Reconciling early dark energy with a Harrison-Zeldovich spectrum

TL;DR

This paper demonstrates that a Harrison-Zeldovich primordial spectrum can be achieved within single-field chaotic inflation using nonminimal derivative coupling, reconciling early dark energy models with observational data.

Contribution

It introduces a novel single-field inflation model with nonminimal derivative coupling that successfully produces a Harrison-Zeldovich spectrum, previously thought infeasible.

Findings

Achieves Harrison-Zeldovich spectrum with single-field inflation.

Revises the viability of certain chaotic potentials under current data.

Suggests future polarization observations can test this model.

Abstract

Recent attempts to fully resolve the Hubble tension from early dark energy models seem to favor a primordial Harrison-Zeldovich universe with its scalar spectrum being extremely scale invariant.
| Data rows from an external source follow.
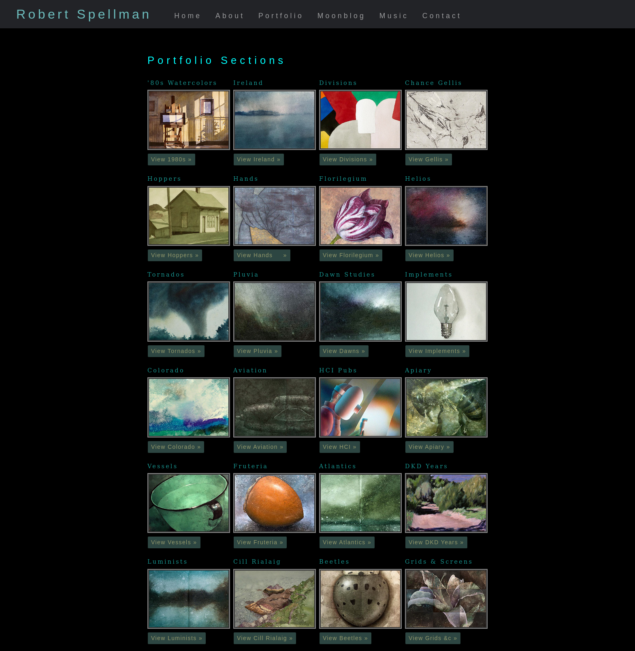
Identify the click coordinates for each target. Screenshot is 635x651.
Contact (442, 16)
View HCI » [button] (340, 447)
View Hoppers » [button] (175, 255)
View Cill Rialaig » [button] (265, 638)
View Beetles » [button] (345, 638)
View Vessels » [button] (174, 542)
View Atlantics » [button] (347, 542)
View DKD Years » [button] (436, 542)
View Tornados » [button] (176, 351)
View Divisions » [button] (348, 159)
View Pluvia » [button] (257, 351)
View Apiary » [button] (429, 447)
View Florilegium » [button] (351, 255)
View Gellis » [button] (429, 159)
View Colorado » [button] (176, 447)
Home (188, 16)
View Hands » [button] (262, 255)
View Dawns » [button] (344, 351)
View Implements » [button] (437, 351)
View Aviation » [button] (260, 447)
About (230, 16)
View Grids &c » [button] (433, 638)
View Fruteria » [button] (260, 542)
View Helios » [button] (429, 255)
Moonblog (342, 16)
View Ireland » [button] (259, 159)
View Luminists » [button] (176, 638)
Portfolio (281, 16)
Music (394, 16)
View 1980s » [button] (171, 159)
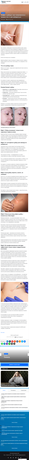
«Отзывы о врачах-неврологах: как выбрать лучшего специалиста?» (13, 393)
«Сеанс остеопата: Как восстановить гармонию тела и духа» (11, 404)
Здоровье (6, 353)
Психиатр (7, 357)
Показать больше (14, 422)
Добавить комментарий (14, 364)
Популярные (13, 390)
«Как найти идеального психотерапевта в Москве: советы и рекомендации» (14, 407)
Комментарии (23, 390)
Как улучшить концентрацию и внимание (10, 385)
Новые (4, 390)
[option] (14, 354)
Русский (20, 459)
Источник (2, 332)
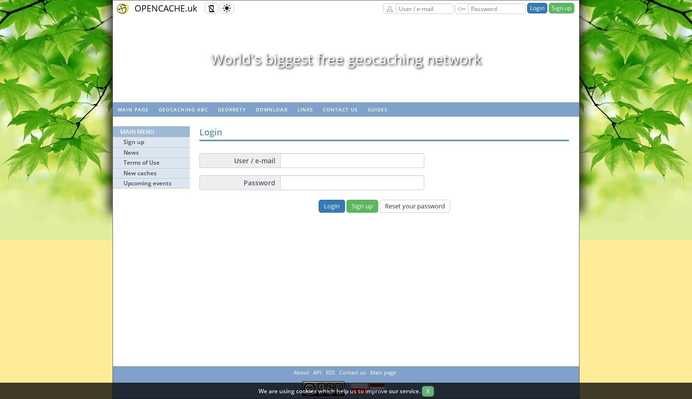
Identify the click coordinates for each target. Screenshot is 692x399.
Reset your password (415, 206)
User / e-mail (254, 160)
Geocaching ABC (183, 109)
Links (305, 109)
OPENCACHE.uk (166, 8)
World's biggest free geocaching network (346, 59)
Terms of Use (142, 162)
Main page (133, 109)
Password (259, 182)
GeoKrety (232, 109)
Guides (378, 109)
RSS (330, 372)
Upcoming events (148, 183)
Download (272, 109)
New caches (140, 173)
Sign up (561, 8)
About (301, 372)
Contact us (340, 109)
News (131, 152)
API (317, 372)
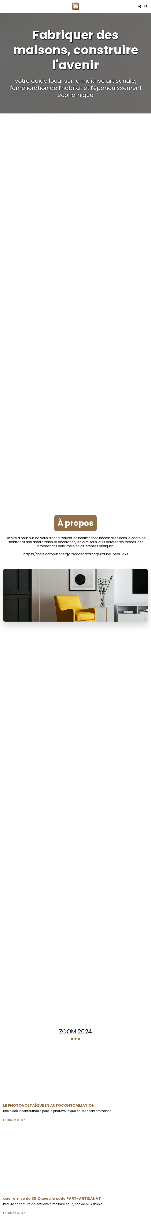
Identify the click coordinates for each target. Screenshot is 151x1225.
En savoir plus (14, 1123)
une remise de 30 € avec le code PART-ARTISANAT (52, 1201)
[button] (4, 6)
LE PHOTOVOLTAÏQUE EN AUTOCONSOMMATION (49, 1108)
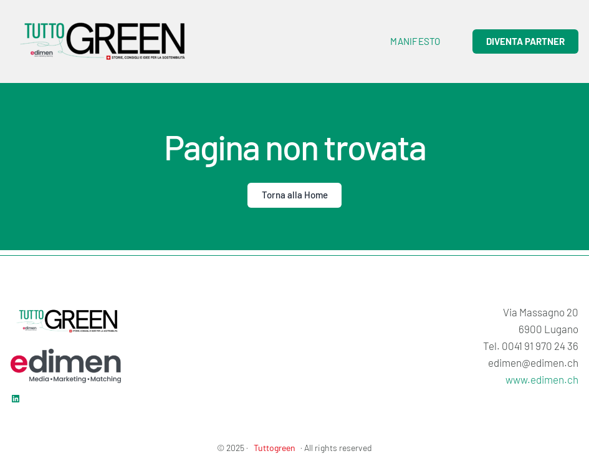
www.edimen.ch (541, 379)
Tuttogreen (274, 447)
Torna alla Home (295, 194)
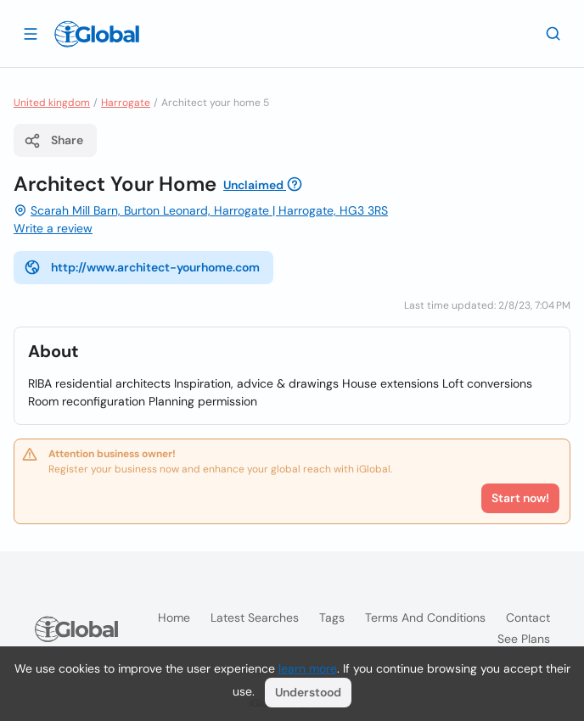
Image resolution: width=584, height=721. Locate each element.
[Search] (553, 33)
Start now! (520, 498)
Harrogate (125, 102)
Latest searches (255, 617)
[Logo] (96, 34)
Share (53, 140)
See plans (523, 638)
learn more (307, 668)
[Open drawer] (31, 33)
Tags (332, 617)
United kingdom (52, 102)
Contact (528, 617)
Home (174, 617)
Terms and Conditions (425, 617)
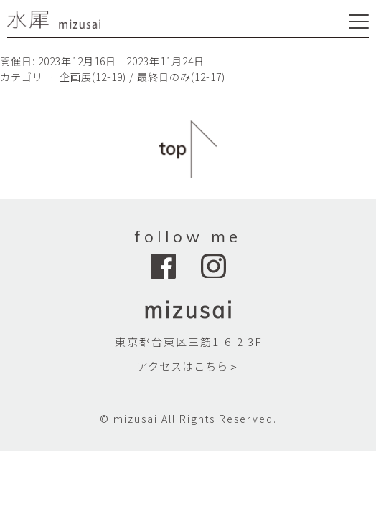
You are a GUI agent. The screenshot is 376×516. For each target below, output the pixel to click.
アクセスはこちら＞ (188, 365)
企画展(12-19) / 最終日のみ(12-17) (142, 77)
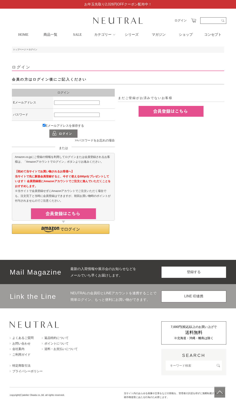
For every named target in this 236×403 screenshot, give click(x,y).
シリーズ (132, 34)
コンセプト (212, 34)
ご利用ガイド (20, 354)
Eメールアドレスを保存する (63, 125)
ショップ (186, 34)
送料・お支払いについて (60, 349)
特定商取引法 (20, 365)
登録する (194, 272)
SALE (77, 34)
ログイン (181, 20)
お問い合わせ (20, 343)
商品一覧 (50, 34)
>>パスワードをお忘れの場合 (95, 140)
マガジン (159, 34)
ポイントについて (55, 343)
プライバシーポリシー (26, 371)
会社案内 (17, 349)
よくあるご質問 (22, 338)
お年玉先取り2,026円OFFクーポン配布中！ (118, 4)
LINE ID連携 (193, 296)
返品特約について (55, 338)
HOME (23, 34)
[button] (60, 229)
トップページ (19, 49)
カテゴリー (104, 34)
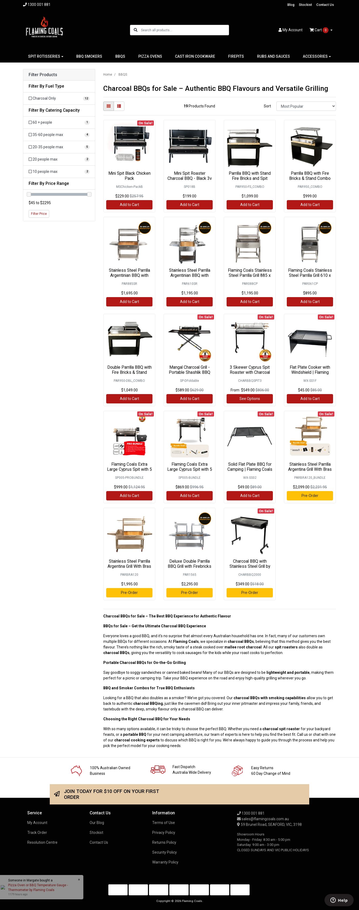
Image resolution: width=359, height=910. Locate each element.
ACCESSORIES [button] (315, 56)
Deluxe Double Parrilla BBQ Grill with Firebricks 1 (189, 566)
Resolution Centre (42, 842)
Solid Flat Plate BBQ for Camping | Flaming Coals (249, 467)
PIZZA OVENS (150, 56)
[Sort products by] (306, 106)
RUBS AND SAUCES (273, 56)
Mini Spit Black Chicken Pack (129, 176)
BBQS (120, 56)
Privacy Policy (163, 832)
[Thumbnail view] (108, 106)
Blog (291, 5)
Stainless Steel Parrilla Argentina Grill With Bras (310, 467)
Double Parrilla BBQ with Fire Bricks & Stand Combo (129, 372)
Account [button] (290, 30)
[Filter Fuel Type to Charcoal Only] (59, 98)
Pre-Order (309, 495)
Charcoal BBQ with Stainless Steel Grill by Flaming (250, 566)
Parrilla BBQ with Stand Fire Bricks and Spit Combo (250, 178)
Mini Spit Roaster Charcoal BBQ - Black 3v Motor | (189, 178)
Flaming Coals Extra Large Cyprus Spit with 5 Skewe (129, 469)
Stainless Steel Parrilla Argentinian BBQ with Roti (129, 275)
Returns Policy (164, 842)
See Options (249, 398)
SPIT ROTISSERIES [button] (44, 56)
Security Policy (164, 852)
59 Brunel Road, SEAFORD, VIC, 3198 (269, 824)
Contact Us (325, 5)
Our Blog (97, 822)
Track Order (37, 832)
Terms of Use (163, 822)
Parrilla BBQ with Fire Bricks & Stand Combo (310, 176)
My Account (37, 822)
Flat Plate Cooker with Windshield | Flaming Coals (310, 372)
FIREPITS (236, 56)
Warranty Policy (165, 862)
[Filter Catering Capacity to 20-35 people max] (59, 147)
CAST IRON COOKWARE (195, 56)
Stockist (305, 5)
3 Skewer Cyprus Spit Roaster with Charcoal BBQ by (250, 372)
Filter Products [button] (43, 74)
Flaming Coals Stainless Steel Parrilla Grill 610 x (310, 273)
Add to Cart (129, 205)
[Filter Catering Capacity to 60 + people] (59, 122)
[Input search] (184, 30)
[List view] (119, 106)
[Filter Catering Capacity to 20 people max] (59, 159)
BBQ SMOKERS (89, 56)
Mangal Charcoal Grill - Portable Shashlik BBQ (189, 370)
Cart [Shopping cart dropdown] (319, 30)
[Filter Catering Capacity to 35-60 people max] (59, 135)
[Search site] (135, 30)
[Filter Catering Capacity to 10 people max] (59, 171)
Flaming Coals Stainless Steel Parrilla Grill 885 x (250, 273)
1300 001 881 (251, 813)
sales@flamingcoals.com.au (263, 819)
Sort (267, 106)
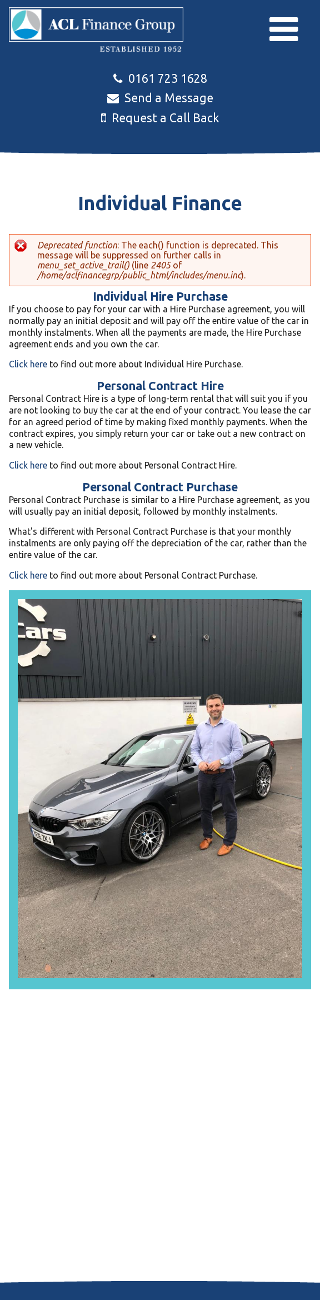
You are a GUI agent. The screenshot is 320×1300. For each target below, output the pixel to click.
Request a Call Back (160, 117)
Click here (28, 364)
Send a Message (160, 97)
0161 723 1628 (160, 78)
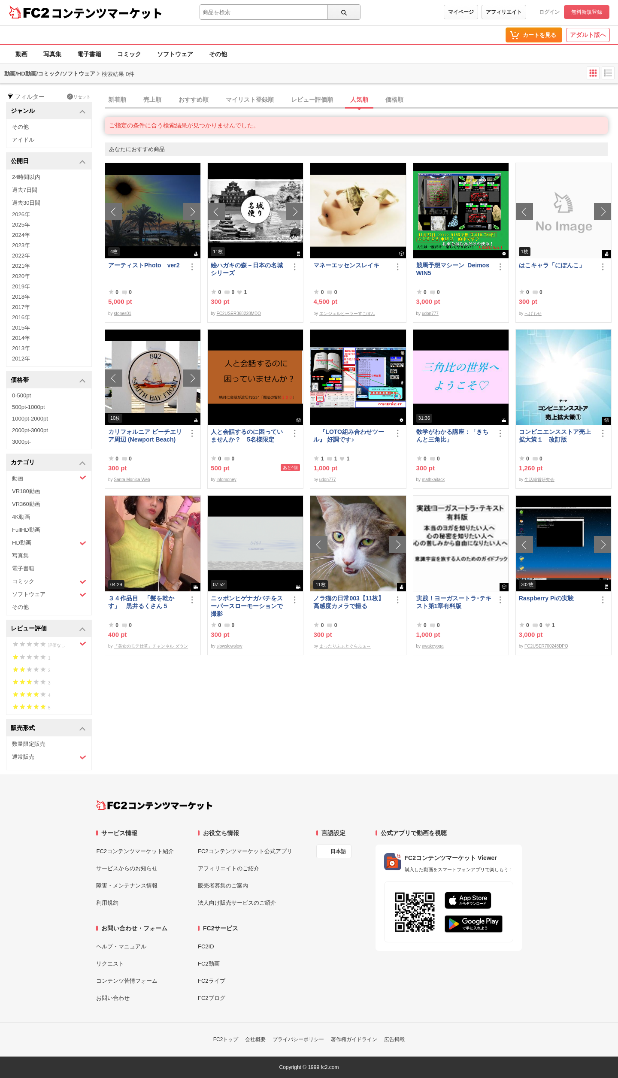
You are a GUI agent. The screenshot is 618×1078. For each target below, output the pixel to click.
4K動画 (21, 517)
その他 (218, 54)
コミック (129, 54)
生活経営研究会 (539, 479)
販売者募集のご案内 (223, 885)
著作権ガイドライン (354, 1039)
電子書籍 (89, 54)
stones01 (122, 313)
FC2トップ (226, 1039)
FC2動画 (209, 963)
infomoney (226, 479)
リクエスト (110, 963)
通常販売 (49, 757)
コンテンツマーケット (107, 13)
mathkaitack (433, 479)
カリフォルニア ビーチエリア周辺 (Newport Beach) (145, 435)
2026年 (21, 214)
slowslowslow (229, 646)
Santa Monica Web (132, 479)
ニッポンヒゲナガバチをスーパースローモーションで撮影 (247, 606)
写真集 (52, 54)
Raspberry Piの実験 (546, 598)
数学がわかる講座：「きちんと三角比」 (452, 435)
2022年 (21, 255)
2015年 (21, 327)
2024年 (21, 235)
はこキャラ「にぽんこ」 (552, 265)
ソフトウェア (175, 54)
Restoring the Harrison-Zeldovich spectrum within the single-field inflationary paradigm appears to be infeasible, turning to the multifield approach from either curvaton or waterfall models. In this Letter, we successfully align with the Harrison-Zeldovich spectrum within a single-field chaotic inflation by a nonminimal derivative coupling, and the previously disfavored chaotic potential by Planck+BICEP/Keck data in the standard $\Lambda$-cold-dark-matter model now returns back to the scope of future polarization observations of the cosmic microwave background.